Giving them the right to sue in federal court sounds good on the surface, he said, but it creates an entirely new litigious dynamic around the world that goes against the notion of sovereign immunity – that countries or high-ranking officials cannot be sued in another country’s courts.

Defense Secretary Ashton Carter and General Joseph Dunford, chairman of the Joint Chiefs of Staff, both opposed the measure for the same reasons, and some members of Congress who voted for it have said they didn’t know what was in the bill and there was no debate on it, Obama argued.

“It was basically a political vote,” he said.

The bill, co-sponsored by Sens. John Cornyn, R-Texas, and Chuck Schumer, D-N.Y., in the Senate, attracted broad bipartisan appeal from lawmakers supportive of the families of Sept. 11 victims. The bill passed the House by voice vote Sept. 9 and the Senate by unanimous consent in May.

Fifteen of the 19 hijackers involved in the Sept. 11 attacks were Saudi citizens, and in July, a long-classified portion of a congressional investigation into the attacks showed that they might have received some help from Saudis connected with ties to the government.

Obama also suggested that the U.S. intelligence agencies still aren’t convinced that the Saudi government should be held responsible for the attacks even if the 9/11 report implicated some former or current officials.

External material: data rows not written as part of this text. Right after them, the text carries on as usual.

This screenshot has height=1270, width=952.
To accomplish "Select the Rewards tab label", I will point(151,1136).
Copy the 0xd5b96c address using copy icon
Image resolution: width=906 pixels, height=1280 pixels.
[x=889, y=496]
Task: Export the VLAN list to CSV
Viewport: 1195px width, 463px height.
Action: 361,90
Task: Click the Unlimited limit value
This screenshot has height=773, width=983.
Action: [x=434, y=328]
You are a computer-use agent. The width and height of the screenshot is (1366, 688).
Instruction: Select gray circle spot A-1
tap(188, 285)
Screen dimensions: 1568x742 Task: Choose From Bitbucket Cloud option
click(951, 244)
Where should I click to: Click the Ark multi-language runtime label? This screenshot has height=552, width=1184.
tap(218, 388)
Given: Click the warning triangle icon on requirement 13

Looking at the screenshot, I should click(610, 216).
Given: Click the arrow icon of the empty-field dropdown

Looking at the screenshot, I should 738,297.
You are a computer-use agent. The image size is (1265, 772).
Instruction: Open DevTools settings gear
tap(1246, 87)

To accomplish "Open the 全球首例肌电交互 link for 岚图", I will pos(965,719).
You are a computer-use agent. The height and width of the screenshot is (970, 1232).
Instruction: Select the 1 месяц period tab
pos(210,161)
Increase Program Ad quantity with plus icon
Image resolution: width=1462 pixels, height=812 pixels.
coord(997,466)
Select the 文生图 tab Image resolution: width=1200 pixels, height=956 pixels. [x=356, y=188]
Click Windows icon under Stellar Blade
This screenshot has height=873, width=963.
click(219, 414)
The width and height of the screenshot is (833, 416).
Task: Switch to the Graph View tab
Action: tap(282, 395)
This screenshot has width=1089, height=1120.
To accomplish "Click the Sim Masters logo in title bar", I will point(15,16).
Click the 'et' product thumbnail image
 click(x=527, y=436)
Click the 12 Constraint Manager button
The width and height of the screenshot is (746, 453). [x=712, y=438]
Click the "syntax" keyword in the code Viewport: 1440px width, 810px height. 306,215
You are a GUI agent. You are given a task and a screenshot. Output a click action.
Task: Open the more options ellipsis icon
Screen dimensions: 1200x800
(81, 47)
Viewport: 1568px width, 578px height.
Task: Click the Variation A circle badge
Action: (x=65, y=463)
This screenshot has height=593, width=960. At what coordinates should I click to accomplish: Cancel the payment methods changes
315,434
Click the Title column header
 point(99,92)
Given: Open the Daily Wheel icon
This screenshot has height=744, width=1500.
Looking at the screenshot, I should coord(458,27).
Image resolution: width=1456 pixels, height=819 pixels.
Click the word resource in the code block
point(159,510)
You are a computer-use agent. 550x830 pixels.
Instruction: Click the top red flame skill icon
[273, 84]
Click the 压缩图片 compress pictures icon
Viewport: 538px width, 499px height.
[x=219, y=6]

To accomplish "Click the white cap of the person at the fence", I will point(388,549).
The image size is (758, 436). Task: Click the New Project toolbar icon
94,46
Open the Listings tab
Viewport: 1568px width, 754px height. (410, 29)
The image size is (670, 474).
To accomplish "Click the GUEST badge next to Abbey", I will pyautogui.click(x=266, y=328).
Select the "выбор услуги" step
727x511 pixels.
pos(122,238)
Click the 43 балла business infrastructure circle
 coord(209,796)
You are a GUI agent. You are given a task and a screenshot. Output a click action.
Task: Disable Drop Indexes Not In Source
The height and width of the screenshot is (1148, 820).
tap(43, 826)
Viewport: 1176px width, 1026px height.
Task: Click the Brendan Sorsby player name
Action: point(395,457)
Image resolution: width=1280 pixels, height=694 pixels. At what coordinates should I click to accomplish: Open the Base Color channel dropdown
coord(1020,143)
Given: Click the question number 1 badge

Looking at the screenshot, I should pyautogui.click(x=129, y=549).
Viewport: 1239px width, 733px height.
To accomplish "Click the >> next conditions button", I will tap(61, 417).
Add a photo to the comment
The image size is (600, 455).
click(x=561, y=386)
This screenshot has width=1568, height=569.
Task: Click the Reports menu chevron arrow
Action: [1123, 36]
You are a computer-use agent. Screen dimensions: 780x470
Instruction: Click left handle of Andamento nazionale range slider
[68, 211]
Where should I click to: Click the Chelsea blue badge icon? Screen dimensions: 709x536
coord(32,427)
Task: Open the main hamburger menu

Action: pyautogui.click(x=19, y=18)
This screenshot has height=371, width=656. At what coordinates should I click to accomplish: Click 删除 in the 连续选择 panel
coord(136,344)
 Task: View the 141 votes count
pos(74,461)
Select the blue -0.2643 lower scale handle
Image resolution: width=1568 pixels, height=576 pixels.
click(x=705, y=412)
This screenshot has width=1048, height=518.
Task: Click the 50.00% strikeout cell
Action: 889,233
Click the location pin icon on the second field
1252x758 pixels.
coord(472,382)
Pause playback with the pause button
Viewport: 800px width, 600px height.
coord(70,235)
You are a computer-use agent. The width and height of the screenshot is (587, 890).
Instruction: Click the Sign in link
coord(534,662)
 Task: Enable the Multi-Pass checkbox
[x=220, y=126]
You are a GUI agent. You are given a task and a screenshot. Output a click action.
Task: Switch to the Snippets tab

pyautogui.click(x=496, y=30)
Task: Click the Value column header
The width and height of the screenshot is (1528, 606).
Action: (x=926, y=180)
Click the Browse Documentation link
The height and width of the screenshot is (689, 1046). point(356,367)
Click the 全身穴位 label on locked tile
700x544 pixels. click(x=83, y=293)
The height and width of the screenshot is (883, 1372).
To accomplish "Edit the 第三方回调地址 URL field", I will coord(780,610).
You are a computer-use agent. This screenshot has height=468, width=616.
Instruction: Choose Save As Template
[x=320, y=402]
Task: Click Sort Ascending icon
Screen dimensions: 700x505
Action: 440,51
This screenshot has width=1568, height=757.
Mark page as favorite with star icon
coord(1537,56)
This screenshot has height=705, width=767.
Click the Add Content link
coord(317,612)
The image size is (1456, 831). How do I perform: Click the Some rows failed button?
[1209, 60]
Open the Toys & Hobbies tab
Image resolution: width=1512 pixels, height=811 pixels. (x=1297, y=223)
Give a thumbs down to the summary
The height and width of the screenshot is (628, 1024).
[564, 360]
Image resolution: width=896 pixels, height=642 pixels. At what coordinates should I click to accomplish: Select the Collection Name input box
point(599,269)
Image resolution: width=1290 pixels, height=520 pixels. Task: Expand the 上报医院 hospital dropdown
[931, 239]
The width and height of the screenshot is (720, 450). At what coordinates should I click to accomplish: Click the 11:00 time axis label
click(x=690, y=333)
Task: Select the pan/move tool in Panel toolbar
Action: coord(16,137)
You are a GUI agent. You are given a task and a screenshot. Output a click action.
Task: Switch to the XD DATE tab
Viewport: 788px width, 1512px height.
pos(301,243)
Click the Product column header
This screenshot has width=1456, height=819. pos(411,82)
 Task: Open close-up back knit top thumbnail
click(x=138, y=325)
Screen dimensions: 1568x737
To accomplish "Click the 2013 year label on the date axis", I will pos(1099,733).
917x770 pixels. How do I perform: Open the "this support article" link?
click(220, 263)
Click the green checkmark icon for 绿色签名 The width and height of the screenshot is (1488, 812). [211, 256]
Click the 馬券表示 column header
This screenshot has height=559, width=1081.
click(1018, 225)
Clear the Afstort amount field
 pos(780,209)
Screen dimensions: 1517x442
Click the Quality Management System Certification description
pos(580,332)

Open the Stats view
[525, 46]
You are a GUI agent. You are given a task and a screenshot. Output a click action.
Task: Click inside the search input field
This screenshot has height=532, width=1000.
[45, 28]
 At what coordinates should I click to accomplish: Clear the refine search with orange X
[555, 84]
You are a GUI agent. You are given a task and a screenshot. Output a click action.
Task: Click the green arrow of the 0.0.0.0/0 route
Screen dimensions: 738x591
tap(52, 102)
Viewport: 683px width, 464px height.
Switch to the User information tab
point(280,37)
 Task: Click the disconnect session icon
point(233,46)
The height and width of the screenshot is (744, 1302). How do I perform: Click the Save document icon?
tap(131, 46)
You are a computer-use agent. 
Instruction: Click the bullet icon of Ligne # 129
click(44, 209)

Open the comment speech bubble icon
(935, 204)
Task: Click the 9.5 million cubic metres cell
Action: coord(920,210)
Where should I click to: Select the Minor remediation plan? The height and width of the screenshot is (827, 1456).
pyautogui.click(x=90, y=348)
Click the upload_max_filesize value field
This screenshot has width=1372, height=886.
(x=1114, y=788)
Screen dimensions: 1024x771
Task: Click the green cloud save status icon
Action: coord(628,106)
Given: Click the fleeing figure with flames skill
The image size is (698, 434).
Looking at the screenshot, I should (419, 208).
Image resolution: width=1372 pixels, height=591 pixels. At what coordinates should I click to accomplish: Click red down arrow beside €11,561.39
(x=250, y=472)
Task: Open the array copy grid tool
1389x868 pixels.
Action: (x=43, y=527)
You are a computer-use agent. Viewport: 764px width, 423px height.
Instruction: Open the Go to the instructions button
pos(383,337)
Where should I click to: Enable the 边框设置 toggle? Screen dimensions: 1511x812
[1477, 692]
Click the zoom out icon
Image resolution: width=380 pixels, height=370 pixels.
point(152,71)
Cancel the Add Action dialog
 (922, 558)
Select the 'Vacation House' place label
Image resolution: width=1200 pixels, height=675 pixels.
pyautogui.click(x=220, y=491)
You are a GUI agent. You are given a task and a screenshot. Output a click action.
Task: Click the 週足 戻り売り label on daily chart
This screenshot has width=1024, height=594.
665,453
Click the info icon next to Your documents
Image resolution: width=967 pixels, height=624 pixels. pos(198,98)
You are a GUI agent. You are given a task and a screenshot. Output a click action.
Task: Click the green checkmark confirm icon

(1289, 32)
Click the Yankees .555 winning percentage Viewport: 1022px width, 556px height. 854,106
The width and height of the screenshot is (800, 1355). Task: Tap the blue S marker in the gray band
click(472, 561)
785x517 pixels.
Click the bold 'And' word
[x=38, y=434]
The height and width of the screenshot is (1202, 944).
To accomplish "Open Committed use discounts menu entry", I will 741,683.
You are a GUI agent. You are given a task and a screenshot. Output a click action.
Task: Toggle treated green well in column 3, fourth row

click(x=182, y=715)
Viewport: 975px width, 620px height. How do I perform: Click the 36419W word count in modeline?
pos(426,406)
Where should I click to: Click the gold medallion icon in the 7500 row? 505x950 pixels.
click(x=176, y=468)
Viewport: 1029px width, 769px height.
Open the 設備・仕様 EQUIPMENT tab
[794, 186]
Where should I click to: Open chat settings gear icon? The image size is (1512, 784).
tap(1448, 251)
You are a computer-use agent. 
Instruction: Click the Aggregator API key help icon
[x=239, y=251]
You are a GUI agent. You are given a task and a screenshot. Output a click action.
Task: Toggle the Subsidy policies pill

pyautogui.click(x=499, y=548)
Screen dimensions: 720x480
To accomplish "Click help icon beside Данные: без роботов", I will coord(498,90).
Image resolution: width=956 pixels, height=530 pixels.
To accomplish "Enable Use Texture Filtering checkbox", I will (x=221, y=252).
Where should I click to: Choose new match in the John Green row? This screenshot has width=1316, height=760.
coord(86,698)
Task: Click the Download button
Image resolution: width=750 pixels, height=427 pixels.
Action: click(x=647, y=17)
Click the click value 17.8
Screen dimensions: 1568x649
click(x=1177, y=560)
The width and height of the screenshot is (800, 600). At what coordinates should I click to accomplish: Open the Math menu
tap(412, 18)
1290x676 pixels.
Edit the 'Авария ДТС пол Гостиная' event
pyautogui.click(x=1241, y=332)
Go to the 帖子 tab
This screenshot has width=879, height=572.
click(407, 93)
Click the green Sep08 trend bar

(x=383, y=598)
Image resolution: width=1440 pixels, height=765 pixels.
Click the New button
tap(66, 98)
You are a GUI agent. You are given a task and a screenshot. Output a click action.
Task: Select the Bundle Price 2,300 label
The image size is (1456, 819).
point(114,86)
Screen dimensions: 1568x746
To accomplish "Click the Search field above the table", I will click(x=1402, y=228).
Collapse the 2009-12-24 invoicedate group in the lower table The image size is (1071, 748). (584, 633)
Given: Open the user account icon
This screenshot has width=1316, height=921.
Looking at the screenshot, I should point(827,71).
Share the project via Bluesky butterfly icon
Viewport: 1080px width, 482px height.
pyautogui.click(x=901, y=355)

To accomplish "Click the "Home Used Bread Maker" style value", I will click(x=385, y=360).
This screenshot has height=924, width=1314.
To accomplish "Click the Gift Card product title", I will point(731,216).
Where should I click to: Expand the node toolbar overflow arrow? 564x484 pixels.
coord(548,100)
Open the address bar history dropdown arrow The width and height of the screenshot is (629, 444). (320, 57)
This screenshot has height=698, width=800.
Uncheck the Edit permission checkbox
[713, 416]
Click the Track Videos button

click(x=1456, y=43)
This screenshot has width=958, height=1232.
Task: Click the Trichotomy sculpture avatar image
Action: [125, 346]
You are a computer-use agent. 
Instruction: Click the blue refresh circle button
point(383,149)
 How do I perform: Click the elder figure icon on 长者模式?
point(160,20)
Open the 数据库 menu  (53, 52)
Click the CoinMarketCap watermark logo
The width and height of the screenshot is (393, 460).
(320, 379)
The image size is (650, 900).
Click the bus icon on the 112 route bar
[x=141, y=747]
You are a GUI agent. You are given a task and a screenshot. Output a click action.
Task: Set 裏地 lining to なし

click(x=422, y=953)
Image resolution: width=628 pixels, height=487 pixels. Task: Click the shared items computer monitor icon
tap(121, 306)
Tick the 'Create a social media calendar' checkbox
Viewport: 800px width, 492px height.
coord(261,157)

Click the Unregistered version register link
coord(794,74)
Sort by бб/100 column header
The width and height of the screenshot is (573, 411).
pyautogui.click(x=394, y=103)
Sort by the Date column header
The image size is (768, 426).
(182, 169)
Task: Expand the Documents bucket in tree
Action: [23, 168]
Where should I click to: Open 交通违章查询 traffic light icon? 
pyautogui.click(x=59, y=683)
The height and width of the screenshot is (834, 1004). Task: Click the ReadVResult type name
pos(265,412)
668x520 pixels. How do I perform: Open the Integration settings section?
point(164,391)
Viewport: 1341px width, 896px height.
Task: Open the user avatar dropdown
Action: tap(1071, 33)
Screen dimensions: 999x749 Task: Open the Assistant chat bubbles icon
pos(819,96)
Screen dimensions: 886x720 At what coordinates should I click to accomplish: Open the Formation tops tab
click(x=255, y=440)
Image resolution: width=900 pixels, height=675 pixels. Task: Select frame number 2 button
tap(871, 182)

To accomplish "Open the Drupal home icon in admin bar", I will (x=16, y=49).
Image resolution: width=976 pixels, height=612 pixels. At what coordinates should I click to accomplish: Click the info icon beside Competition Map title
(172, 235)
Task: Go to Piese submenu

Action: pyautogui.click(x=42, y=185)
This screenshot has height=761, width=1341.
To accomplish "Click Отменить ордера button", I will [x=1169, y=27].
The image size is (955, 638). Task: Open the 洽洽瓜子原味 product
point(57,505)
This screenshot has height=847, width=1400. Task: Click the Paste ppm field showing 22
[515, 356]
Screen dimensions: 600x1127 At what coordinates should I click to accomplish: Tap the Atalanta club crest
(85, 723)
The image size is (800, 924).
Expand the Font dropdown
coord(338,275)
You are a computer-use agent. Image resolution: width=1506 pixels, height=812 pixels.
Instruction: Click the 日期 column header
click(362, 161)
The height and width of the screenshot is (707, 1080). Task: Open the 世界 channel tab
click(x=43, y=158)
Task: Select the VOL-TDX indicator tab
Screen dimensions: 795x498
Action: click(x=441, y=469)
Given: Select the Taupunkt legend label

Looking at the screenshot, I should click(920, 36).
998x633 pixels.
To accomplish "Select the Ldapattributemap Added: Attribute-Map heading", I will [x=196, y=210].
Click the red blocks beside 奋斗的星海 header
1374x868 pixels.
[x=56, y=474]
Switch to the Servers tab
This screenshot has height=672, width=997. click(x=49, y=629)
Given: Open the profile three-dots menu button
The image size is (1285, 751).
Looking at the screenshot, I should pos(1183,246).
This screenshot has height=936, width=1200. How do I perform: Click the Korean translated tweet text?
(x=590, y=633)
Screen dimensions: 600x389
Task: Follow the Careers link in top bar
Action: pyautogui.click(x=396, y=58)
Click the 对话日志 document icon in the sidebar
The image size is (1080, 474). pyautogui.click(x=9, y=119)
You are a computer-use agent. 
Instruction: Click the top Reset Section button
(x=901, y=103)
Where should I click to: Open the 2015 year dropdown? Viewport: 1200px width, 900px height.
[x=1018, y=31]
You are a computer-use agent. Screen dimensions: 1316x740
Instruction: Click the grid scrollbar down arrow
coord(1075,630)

“By the way, the last point I’d make, if we know that a country was helping a terrorist, then we’d call them a state sponsor of terrorism,” he said. “But that’s a judgment that we make based on the intelligence that we have, based on our military assessment and in this situation, we did not make such an assessment, that Saudi Arabia was as state sponsor of terrorism.”

Congress passing this bill into law, he concluded, is “taking that out of our military and our intelligence and the hands of our national security professionals and putting it into the courts. And that’s a mistake.”